begin

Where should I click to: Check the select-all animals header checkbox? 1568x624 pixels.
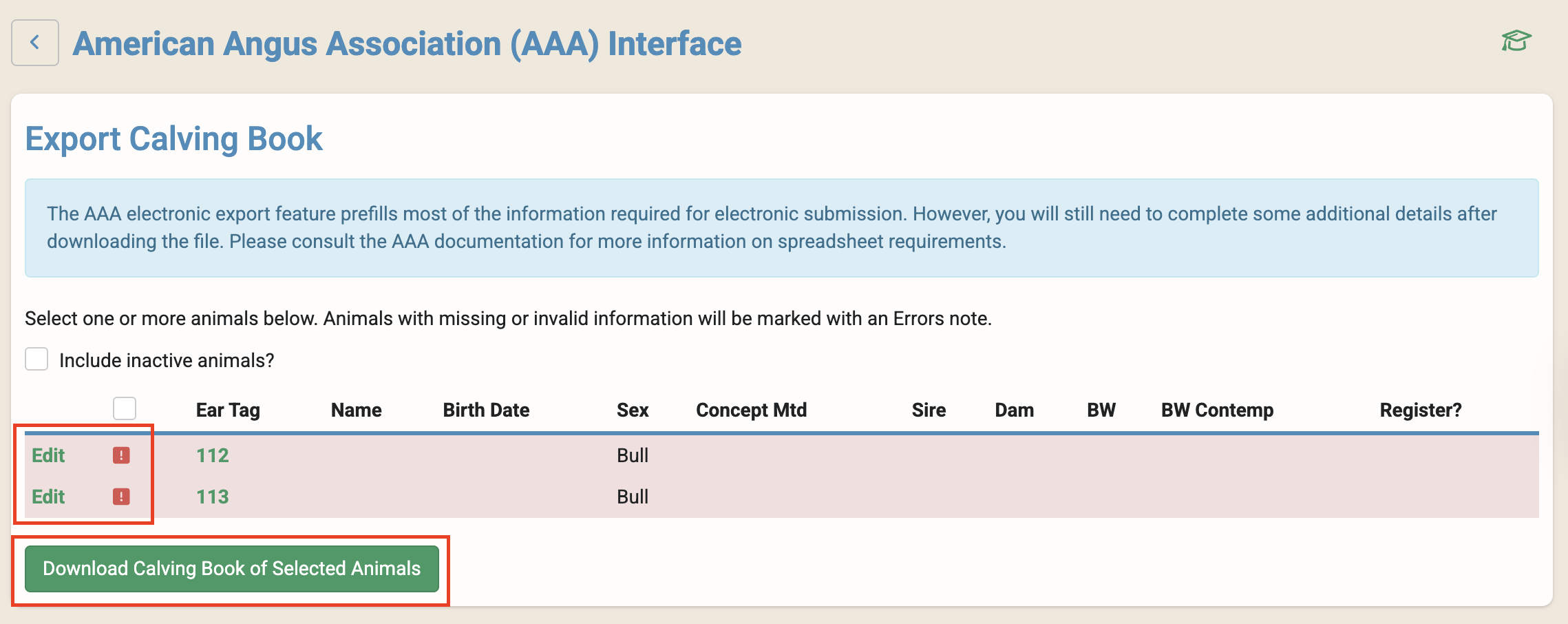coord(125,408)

end
begin

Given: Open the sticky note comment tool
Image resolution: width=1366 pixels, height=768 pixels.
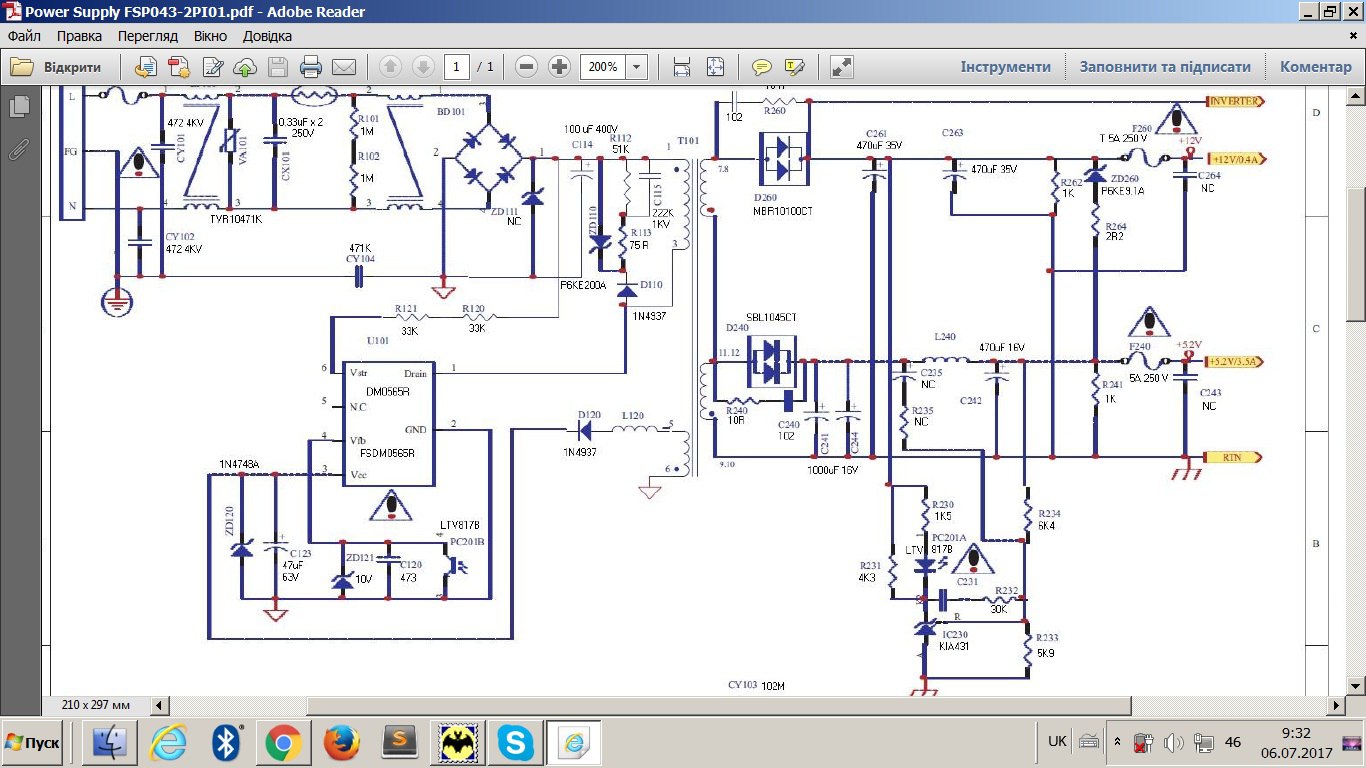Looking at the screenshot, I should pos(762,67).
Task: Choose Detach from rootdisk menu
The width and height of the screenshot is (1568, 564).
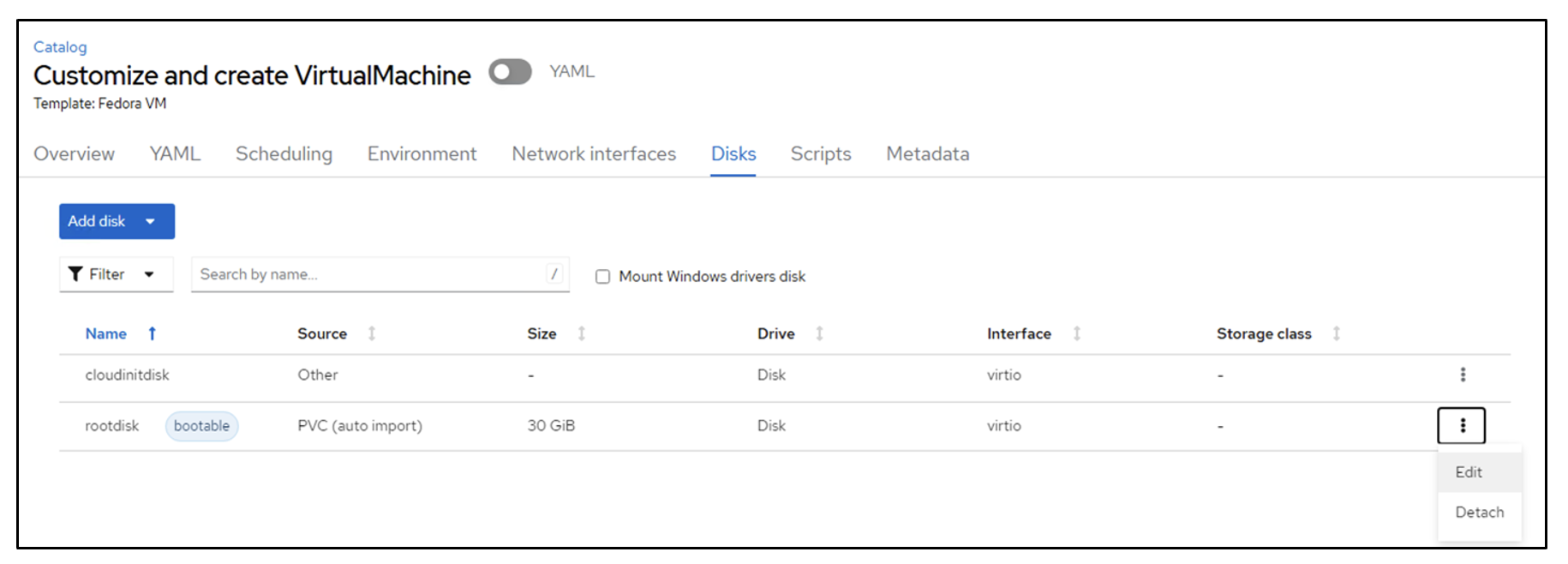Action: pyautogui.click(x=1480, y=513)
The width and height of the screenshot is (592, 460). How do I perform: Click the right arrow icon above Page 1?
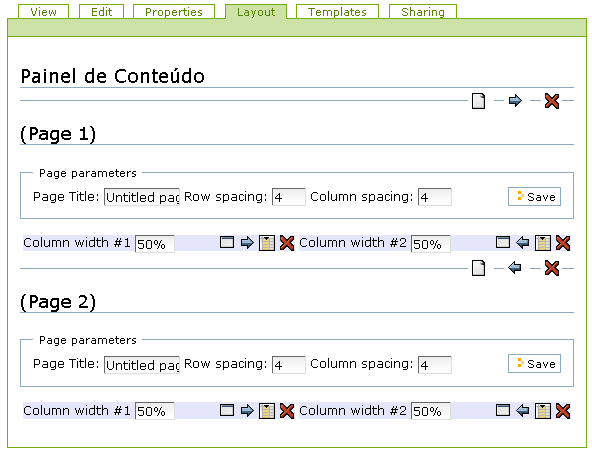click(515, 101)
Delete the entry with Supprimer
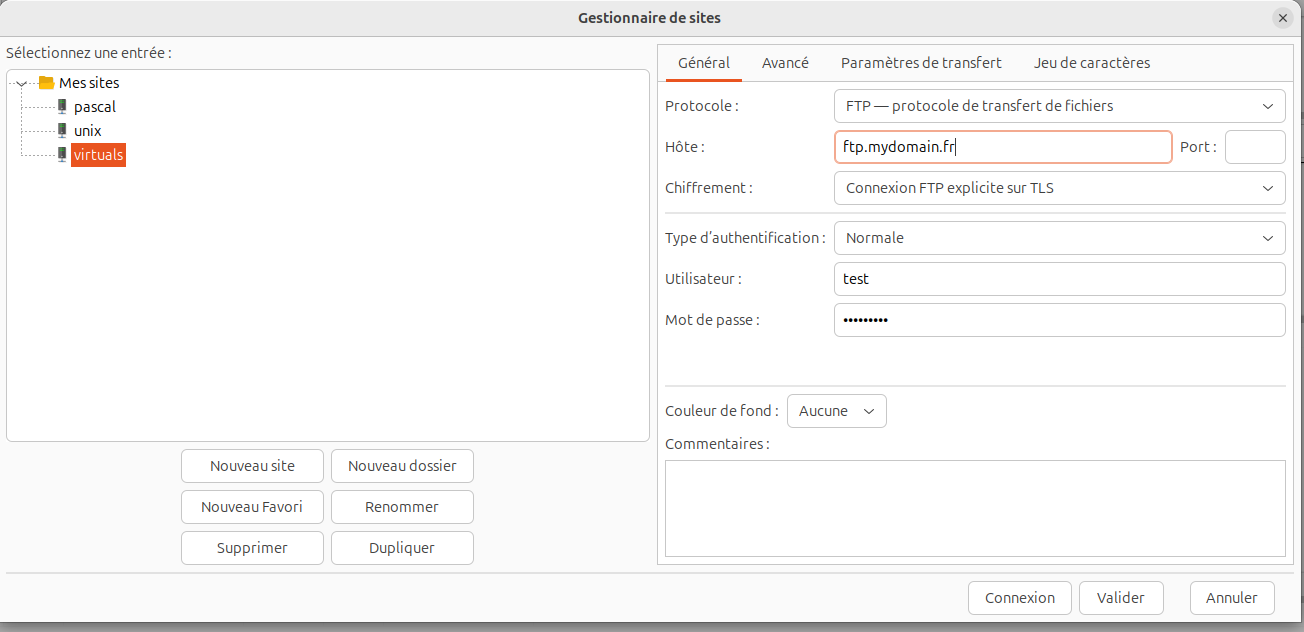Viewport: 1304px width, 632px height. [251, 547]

end
begin

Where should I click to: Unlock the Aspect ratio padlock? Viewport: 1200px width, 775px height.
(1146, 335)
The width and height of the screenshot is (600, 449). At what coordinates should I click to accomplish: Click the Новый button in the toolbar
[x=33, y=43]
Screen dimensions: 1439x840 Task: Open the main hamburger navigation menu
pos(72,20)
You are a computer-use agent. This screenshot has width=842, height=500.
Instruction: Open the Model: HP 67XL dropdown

end

**EXERCISE TASK**
Replace "screenshot" with "screen capture" in the rows between the line holding "Where should I click to: Unlock" and the line holding "Instruction: Open the Model: HP 67XL dropdown", inclusive, and give back only those lines with everything else unchanged.

**SOLVED PROBLEM**
Where should I click to: Unlock the Aspect ratio padlock? Viewport: 1200px width, 775px height.
(1146, 335)
The width and height of the screen capture is (600, 449). At what coordinates should I click to accomplish: Click the Новый button in the toolbar
[x=33, y=43]
Screen dimensions: 1439x840 Task: Open the main hamburger navigation menu
pos(72,20)
You are a computer-use agent. This screen capture has width=842, height=500.
Instruction: Open the Model: HP 67XL dropdown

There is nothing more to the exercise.